The most recent survey of college career centers by the National Association of Colleges and Educators makes it pretty clear that the more students engage with their college’s career center, the more likely they are to gain employment. Twenty-six percent of college seniors who often used their center found a job, compared with 19 percent overall.
It is less clear that these centers are able to directly connect students with jobs on any kind of consistent basis. And common sense tells us that students who utilize the career center are likely to be more actively pursuing a job than the average student.
But, at least according to many career center staffers, it may be helpful to work in the reverse. They may not be able to find you a job, but they can better prepare you if you do show up.
“We don’t use carrots or sticks to get you to come in,” says Vicky Sawyer, a career counselor at Washington College in Maryland. “A good counselor follows your lead. But I can walk you through the fear factor.”
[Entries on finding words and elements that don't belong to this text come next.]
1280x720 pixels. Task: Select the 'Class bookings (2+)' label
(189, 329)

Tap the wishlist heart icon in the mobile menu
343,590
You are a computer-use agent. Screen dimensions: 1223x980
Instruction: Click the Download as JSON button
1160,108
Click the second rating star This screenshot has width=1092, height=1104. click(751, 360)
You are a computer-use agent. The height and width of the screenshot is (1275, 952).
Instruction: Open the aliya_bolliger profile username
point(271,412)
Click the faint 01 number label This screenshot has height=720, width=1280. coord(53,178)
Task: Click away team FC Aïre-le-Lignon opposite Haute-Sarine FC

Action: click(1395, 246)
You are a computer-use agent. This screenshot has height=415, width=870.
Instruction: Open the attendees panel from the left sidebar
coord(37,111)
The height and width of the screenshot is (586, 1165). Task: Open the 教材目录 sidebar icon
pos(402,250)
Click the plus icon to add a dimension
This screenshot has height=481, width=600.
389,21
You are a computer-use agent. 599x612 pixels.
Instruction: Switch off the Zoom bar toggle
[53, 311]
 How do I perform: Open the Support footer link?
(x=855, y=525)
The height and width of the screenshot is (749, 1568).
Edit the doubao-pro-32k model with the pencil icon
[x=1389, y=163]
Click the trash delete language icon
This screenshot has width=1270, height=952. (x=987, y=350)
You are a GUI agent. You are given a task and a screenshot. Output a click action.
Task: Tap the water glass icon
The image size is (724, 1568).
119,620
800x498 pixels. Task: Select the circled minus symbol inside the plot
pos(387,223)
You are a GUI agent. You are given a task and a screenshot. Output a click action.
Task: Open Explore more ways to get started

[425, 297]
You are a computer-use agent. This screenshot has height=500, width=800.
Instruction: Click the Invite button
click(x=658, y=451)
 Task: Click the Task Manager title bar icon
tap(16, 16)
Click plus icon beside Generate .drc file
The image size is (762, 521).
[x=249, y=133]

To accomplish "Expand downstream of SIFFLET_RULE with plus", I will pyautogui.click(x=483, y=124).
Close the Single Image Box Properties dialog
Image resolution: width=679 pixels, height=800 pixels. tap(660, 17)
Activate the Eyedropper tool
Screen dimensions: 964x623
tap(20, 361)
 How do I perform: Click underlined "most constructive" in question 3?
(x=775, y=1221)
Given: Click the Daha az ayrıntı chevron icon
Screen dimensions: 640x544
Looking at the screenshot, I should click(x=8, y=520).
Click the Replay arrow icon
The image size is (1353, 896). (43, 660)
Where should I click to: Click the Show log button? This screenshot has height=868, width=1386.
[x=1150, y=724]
Sawyer says she meets with students for at minimum 30 minutes per session (a good standard to hold your college center to). She also does some very simple things that “the fear factor” can prevent students from doing on their own, such as basic searches of the Bureau of Labor Statistics website (an excellent resource for students). But even though students can do much of this research on their own, her goal is to create a dialogue, and most career center staffers agree this is the key objective.
“It takes practice to articulate what you’re good at,” says Sawyer. “You can only get so far thinking this stuff through on your own.”